*指示内容 a*:
後に示す一覧から、文字列「text」を含む行をすべて抜き出して報告してください。

なお、粘度の測定方法は、B型粘度計(東機産業社製 TV-10型)を用いて行う。測定条件は、25℃、1分間とし、粘度が5000mPa・s未満の場合には、3号ローターで回転速度12rpmの条件で測定し、粘度が5000~50000mPa・sの場合には、4号ローターで回転速度12rpmの条件で測定し、粘度が50000mPa・sを超える場合には、4号ローターで回転速度6rpmの条件で測定する。ここで、前記の粘度範囲ごとの各測定条件において測定結果が異なる場合には、粘度が高い方の測定結果を採用する。また、製造後に経時的に粘度が変化する場合には、酸化染料含有組成物の25℃における粘度とは、製造後24時間以後の粘度である。
【0016】
製造直後の粘度は、特に制限されないが、好ましくは2000mPa・s以上、10000mPa・s以下であり、より好ましくは3000mPa・s以上、8000mPa・s以下である。製造時や製造直後の粘度が低いと、乳化機の撹拌効率が良くなり、均一混合性に優れるという効果や、乳化機用のタンクから保管用のタンクへの移送速度が速くなり、作業効率が向上するという効果や、洗浄水で洗い流しやすく、洗浄操作性に優れるという効果がある。また、チューブ等に充填する際には、粘度が高い場合には、充填機に空気の噛み込みが生じやすく充填量が不安定になるが、粘度が低い場合には、このような問題もなく、充填性に優れるという効果もある。

*未加工の一覧*:

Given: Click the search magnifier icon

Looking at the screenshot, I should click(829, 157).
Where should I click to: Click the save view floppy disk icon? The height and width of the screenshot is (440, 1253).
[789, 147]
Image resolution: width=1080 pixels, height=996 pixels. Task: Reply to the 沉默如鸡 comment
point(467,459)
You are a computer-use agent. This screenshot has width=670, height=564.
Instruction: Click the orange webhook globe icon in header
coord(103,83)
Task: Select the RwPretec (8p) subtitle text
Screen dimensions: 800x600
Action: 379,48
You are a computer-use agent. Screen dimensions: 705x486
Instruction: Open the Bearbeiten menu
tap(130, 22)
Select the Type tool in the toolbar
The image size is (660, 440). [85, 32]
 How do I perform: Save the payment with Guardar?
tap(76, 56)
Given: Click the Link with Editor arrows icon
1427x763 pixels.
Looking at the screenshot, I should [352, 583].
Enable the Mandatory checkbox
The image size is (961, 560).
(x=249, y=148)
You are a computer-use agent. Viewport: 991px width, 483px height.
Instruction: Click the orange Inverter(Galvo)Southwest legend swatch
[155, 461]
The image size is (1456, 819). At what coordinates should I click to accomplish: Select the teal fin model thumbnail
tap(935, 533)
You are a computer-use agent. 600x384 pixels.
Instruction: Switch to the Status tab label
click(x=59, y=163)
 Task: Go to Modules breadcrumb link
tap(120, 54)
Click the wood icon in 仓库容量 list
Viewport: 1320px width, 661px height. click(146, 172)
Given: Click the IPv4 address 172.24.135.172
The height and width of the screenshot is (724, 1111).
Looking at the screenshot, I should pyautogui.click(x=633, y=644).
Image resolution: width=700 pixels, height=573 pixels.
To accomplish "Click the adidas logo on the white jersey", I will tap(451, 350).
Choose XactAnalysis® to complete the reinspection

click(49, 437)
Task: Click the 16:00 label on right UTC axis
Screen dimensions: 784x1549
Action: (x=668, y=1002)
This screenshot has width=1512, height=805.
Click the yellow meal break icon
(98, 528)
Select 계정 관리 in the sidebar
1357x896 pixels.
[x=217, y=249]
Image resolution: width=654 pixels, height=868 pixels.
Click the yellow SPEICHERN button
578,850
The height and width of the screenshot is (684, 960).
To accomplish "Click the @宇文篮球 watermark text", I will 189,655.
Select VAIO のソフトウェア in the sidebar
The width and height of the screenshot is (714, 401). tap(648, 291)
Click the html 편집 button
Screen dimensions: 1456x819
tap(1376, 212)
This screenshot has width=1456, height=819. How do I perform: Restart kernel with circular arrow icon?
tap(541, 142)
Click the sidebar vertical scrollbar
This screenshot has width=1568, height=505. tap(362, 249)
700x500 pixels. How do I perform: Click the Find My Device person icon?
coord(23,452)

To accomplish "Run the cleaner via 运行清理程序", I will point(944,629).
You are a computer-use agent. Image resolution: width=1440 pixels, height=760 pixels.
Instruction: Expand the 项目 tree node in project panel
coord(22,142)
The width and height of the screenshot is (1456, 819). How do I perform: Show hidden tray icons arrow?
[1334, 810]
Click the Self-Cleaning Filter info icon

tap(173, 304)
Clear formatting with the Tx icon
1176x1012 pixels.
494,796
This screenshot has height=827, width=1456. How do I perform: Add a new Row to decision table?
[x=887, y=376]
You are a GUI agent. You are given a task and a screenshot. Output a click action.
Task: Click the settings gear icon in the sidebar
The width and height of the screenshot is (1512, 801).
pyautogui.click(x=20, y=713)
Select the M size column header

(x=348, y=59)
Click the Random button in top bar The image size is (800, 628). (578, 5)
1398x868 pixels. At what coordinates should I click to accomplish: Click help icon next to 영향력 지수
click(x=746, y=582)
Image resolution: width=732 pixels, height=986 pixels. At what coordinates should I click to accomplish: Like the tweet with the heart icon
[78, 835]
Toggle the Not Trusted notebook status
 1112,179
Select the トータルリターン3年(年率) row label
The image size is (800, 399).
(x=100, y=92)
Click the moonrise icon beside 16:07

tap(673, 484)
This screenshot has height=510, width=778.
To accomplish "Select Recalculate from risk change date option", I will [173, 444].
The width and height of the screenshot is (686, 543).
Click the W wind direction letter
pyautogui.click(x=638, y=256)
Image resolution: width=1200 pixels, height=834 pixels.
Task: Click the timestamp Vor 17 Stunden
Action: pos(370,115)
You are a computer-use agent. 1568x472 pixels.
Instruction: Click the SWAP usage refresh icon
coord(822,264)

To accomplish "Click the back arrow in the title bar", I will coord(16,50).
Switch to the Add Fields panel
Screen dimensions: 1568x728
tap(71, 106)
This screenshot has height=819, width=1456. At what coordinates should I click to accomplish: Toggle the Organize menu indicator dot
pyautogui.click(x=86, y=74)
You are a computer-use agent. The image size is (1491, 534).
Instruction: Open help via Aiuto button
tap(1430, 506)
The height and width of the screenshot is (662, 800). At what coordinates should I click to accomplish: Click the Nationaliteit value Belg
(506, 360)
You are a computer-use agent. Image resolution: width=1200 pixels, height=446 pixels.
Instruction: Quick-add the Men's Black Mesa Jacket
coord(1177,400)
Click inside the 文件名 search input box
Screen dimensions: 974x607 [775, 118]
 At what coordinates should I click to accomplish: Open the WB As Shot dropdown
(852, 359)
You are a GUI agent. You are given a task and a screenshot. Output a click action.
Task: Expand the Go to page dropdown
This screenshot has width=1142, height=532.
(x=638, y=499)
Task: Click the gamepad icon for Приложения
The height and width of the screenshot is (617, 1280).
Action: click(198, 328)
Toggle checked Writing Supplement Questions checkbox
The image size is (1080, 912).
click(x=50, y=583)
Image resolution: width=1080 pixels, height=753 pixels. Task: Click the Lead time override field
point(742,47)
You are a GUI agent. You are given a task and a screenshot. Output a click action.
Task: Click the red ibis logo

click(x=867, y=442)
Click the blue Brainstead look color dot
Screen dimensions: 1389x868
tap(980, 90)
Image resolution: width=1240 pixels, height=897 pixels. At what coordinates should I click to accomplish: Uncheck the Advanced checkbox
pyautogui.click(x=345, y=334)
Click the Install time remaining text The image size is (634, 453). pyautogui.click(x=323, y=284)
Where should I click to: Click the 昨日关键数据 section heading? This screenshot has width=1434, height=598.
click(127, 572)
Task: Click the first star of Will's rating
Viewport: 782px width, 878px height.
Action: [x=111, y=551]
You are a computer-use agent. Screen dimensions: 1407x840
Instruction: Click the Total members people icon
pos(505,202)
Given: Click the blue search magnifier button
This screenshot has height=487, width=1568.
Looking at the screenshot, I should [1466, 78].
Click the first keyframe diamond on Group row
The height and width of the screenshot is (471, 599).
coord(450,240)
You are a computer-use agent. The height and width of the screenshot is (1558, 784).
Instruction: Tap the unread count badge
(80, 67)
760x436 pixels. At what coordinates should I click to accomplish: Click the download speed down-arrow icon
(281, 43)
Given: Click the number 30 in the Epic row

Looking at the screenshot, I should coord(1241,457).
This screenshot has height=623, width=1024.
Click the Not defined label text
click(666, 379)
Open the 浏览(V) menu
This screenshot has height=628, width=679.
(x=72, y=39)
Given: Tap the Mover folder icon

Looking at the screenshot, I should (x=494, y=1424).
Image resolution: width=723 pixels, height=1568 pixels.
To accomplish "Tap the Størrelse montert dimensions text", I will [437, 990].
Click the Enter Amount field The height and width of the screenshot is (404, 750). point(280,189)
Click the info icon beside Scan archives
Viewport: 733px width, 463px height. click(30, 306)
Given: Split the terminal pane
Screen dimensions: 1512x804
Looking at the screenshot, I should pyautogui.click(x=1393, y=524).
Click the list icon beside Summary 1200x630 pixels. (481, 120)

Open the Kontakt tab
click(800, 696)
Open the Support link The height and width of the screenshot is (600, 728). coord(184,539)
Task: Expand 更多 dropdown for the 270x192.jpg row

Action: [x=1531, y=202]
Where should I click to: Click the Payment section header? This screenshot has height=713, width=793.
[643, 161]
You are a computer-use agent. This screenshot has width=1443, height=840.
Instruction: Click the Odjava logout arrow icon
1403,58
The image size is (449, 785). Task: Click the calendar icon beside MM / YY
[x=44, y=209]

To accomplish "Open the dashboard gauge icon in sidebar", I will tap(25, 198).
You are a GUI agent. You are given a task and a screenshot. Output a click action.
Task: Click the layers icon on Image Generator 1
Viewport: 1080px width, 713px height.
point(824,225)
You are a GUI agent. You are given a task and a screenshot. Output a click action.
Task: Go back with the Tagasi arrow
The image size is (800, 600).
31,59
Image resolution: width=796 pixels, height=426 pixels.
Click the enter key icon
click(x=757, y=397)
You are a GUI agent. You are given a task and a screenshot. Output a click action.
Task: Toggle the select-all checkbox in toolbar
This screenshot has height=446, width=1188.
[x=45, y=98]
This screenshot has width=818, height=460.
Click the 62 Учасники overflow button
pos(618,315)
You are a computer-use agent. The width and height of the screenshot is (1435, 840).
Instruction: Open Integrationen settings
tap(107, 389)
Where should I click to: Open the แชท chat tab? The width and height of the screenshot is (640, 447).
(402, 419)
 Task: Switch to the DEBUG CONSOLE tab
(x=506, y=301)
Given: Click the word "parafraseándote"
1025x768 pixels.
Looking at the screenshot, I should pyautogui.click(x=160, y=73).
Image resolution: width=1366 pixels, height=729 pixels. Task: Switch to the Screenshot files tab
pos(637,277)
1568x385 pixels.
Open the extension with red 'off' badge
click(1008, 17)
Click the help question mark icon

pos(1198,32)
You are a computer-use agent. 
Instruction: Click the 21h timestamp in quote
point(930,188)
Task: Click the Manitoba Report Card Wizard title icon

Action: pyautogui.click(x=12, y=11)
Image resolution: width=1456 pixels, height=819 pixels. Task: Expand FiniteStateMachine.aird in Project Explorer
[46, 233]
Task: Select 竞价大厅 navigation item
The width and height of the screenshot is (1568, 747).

*指示内容 b*:
原文にある次の一文を英語に訳してください。「ここで、前記の粘度範囲ごとの各測定条件において測定結果が異なる場合には、粘度が高い方の測定結果を採用する。」

*正しい結果 a*:
Task: Select the RwPretec (8p) subtitle text
To accomplish "Click the @宇文篮球 watermark text", I will 189,655.
Click the Install time remaining text The image size is (634, 453). pyautogui.click(x=323, y=284)
Click the Not defined label text
To accomplish "Tap the Størrelse montert dimensions text", I will [437, 990].

*正しい結果 b*:
Here, if the measurement results differ among the measurement conditions for the respective viscosity ranges described above, the measurement result showing the higher viscosity is adopted.